Networks are dynamical collections of connected parts. Actions in one part affect other parts.  One example is an array of connected light bulbs.  The condition (on or off) of one bulb causes other bulbs to switch on or off.  Another example is a cellular automaton.

The state of a network is the pattern of its parts.  In the light-bulb network, the state would be the pattern of on and off bulbs at any given moment.

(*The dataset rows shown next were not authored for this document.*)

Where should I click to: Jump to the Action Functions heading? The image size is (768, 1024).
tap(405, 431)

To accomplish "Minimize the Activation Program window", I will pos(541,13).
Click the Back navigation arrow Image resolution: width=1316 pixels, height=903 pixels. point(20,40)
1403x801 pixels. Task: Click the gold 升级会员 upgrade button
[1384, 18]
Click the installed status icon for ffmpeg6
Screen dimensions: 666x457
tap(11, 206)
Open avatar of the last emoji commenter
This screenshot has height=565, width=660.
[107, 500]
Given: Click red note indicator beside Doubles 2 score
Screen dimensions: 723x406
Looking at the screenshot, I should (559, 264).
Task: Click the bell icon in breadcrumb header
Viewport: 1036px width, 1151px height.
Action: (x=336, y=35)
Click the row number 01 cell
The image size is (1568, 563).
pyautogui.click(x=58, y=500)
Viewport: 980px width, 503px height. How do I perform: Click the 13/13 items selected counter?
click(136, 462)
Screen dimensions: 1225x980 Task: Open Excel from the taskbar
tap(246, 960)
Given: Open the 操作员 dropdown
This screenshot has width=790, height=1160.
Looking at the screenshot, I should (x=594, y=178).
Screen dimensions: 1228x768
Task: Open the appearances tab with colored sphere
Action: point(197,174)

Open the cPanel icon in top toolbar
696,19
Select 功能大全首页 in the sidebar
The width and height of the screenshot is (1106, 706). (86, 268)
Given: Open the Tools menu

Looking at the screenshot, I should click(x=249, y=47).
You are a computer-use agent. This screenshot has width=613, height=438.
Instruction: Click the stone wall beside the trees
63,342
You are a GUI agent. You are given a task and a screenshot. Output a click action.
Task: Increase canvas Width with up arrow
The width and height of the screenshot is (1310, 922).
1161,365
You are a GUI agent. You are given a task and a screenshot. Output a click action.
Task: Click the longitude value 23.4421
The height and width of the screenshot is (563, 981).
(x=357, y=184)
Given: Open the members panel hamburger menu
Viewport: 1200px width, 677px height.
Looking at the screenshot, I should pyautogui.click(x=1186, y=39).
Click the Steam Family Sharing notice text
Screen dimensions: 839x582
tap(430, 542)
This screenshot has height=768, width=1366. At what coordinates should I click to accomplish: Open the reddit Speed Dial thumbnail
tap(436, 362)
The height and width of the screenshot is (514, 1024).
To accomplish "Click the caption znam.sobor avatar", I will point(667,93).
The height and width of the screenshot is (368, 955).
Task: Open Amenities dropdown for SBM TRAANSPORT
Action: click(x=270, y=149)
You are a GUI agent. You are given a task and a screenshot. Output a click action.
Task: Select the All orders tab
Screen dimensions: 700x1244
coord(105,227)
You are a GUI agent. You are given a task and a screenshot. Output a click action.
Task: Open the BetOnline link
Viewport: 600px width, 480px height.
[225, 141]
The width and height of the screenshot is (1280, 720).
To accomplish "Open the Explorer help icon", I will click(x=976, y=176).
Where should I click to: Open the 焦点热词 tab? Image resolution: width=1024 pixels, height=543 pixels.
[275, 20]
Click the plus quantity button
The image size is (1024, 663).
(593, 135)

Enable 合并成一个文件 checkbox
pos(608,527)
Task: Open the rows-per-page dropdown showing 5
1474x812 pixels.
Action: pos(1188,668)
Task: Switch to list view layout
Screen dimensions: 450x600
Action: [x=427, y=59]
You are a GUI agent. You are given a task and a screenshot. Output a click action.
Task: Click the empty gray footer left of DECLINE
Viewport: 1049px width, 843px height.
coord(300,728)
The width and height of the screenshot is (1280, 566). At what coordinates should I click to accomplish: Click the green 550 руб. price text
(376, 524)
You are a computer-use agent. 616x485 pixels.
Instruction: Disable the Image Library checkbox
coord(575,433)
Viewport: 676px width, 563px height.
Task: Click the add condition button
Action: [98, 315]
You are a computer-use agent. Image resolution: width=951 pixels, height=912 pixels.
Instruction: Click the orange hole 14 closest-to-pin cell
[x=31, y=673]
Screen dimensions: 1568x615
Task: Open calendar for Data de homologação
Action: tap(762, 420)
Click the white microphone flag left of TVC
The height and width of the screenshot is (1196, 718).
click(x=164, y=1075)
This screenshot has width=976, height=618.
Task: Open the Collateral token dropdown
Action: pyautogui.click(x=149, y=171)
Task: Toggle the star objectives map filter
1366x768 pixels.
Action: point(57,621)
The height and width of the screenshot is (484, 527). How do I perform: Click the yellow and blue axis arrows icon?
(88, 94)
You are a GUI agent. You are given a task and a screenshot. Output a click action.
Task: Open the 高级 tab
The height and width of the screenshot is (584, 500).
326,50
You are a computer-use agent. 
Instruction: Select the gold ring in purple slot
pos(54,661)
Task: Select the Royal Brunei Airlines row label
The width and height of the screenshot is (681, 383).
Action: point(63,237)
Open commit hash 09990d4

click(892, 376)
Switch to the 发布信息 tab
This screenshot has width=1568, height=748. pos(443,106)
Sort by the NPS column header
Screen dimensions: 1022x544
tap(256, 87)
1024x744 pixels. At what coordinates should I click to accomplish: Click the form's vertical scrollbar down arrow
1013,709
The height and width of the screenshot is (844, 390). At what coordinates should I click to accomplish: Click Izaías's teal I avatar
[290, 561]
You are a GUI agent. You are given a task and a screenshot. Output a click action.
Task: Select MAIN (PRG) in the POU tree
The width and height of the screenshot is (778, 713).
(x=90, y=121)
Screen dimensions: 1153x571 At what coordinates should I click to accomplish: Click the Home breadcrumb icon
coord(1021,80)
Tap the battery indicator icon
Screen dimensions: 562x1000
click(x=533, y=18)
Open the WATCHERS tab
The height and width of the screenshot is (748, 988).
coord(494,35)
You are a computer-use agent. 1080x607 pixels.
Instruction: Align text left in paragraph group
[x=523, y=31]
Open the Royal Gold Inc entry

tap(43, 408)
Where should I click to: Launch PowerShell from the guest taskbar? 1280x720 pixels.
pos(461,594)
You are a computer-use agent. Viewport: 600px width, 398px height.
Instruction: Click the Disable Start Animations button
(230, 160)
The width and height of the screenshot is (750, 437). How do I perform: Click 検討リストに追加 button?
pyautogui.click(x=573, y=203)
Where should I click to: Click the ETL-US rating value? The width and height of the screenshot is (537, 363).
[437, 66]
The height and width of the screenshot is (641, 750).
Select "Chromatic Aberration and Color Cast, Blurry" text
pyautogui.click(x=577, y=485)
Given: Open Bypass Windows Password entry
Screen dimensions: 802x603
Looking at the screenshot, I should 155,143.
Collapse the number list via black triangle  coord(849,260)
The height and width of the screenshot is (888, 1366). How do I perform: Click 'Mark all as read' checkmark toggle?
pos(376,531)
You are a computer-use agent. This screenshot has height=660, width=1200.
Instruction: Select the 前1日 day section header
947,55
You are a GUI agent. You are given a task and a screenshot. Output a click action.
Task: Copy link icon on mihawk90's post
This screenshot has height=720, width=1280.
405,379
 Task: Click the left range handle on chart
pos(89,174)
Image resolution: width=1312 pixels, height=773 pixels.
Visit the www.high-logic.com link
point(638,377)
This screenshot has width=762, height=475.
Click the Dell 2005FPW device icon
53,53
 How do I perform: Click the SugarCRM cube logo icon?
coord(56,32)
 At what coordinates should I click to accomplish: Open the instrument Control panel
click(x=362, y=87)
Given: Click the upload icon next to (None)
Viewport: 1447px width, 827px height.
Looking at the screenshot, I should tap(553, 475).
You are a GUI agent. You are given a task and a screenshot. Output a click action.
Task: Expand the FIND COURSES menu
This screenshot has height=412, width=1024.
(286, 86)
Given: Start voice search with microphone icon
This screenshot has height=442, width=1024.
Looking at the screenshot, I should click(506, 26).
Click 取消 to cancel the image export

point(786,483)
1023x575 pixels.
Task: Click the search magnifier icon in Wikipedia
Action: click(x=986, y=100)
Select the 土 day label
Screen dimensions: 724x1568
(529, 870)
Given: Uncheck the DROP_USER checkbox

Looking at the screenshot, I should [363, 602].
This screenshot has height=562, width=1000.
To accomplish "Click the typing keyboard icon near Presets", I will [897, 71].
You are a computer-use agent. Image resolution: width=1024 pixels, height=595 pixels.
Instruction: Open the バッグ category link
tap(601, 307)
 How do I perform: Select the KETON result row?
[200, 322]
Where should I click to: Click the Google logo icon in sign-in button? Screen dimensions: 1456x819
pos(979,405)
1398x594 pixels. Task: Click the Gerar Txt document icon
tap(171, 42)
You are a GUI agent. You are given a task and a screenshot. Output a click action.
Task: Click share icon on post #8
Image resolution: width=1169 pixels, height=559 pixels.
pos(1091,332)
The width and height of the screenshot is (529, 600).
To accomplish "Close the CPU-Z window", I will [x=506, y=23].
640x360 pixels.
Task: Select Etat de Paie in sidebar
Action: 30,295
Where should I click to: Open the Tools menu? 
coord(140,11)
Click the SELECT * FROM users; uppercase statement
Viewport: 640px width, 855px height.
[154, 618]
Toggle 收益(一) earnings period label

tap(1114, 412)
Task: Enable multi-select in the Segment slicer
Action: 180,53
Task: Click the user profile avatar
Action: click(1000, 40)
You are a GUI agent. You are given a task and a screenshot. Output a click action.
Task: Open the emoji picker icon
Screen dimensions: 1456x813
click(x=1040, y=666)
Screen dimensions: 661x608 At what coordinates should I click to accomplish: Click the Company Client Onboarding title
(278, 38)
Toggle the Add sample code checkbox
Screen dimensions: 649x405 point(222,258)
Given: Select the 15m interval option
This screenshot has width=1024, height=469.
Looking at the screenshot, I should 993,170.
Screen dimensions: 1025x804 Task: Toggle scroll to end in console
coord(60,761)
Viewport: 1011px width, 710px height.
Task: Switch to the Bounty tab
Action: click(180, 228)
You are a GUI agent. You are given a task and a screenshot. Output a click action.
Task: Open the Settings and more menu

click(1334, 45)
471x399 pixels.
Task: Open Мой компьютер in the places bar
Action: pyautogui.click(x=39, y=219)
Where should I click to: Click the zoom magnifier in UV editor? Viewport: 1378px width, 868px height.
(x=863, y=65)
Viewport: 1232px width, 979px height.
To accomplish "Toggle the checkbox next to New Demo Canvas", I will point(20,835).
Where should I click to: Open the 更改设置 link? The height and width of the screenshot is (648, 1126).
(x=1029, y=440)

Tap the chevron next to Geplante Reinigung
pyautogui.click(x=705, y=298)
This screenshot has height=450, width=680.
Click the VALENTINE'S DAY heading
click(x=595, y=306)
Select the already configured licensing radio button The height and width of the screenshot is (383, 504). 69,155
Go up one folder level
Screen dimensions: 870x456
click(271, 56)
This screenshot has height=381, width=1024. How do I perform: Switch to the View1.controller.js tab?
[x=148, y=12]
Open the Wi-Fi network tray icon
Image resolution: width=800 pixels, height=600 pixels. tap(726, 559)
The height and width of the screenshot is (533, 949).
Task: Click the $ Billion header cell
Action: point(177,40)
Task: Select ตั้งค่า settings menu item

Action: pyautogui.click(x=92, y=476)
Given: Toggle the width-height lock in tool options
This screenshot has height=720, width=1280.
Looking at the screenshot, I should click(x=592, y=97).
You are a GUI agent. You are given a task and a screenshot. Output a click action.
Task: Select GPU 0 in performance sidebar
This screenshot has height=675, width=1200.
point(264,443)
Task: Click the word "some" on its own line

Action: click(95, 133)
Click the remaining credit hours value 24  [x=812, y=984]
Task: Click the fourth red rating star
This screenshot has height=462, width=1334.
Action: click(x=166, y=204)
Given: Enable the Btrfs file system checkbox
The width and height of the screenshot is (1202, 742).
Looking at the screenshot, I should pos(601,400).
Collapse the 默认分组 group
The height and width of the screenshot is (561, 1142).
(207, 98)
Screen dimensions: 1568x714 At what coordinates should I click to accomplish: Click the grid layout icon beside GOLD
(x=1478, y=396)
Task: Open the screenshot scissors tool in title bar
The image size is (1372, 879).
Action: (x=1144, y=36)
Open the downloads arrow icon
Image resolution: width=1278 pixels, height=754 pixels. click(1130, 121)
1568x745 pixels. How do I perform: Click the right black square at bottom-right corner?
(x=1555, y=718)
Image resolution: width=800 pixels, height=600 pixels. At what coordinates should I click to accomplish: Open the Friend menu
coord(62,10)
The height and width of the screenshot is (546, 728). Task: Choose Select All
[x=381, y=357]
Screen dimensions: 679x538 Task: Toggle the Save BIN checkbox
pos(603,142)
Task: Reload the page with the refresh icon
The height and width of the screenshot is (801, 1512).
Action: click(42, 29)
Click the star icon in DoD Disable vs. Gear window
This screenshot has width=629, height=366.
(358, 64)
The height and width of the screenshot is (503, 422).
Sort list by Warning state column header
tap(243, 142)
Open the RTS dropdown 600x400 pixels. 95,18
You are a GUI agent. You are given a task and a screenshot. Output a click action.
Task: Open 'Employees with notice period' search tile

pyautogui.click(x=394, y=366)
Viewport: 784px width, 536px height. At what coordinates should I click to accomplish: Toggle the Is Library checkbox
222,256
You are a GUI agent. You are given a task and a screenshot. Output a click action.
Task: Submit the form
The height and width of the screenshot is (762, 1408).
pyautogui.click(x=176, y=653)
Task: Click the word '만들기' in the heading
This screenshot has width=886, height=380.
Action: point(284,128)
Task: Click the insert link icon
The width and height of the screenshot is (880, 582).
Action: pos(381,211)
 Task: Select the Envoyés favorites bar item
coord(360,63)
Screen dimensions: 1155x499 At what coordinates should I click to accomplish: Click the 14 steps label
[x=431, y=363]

Over time, the state of a network changes.  In the light-bulb network the bulbs flash on and off in a series of patterns.  The rules defining how the parts are connected determine how many states a network can have.  If each part receives input from only one other part, the network quickly settles into one static state.  If each part is connected to every other part the state constantly changes.  The network has an infinite number of states. However, if the parts are "sparsely" connected - for example, if one part receives input from two other parts (as in Kauffman's model above) , the network will cycle through a series of repeating states. If the human genome (with 100,000 genes) were such a network, it would be restricted to about 250 states - corresponding to major cell types.

The states in a Kauffman network can be viewed mathematically as basins of attraction in a fitness landscape.